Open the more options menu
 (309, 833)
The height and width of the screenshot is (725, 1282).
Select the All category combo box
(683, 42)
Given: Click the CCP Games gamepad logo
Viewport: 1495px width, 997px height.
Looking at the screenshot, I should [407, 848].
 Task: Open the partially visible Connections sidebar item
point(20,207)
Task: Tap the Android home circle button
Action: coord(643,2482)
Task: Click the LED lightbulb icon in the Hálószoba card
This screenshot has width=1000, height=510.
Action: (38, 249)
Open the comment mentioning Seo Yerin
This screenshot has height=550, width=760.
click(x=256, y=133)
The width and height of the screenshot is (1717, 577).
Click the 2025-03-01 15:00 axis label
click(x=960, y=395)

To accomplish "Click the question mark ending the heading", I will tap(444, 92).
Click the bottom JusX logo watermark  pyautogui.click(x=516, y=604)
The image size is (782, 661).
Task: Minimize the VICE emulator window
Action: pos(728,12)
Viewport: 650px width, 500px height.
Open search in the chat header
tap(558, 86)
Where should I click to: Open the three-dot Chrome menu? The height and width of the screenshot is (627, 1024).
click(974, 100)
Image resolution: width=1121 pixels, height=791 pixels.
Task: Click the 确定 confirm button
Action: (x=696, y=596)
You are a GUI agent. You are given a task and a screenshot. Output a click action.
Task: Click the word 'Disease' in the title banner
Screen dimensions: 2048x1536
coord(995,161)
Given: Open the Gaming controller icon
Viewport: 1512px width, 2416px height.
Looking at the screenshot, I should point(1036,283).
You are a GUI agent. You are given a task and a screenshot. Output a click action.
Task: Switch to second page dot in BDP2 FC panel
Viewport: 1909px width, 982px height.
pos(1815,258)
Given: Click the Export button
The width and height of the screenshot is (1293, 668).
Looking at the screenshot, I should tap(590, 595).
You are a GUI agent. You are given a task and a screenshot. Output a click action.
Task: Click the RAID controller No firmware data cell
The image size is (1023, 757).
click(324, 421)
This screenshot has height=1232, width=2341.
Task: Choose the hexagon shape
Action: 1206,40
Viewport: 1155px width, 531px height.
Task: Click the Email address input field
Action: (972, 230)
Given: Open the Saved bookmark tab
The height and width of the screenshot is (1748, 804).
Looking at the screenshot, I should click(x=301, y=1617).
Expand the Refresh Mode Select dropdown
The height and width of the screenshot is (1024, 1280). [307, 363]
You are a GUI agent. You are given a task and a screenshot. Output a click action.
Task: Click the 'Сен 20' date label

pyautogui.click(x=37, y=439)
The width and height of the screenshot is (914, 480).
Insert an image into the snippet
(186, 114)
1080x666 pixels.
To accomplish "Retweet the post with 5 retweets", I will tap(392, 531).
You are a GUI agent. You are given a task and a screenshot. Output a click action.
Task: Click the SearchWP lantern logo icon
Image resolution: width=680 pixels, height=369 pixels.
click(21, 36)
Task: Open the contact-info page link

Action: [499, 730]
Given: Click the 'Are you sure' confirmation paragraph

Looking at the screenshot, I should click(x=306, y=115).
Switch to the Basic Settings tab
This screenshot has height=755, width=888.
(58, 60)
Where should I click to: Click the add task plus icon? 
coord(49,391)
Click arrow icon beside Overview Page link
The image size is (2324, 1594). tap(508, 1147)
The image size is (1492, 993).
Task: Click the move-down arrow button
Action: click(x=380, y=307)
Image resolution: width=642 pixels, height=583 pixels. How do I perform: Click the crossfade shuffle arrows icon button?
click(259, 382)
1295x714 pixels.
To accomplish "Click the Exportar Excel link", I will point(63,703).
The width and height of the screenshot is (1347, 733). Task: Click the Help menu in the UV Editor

········

> _STATED EXERCISE_
Reproduce word for word the part that opens with the line containing "Where should I click to: Click" and closes with the final line of the items, including both of those lines.

> _WRITTEN ANSWER_
Where should I click to: Click the add task plus icon? 
coord(49,391)
Click arrow icon beside Overview Page link
The image size is (2324, 1594). tap(508, 1147)
The image size is (1492, 993).
Task: Click the move-down arrow button
Action: click(x=380, y=307)
Image resolution: width=642 pixels, height=583 pixels. How do I perform: Click the crossfade shuffle arrows icon button?
click(259, 382)
1295x714 pixels.
To accomplish "Click the Exportar Excel link", I will point(63,703).
The width and height of the screenshot is (1347, 733). Task: Click the Help menu in the UV Editor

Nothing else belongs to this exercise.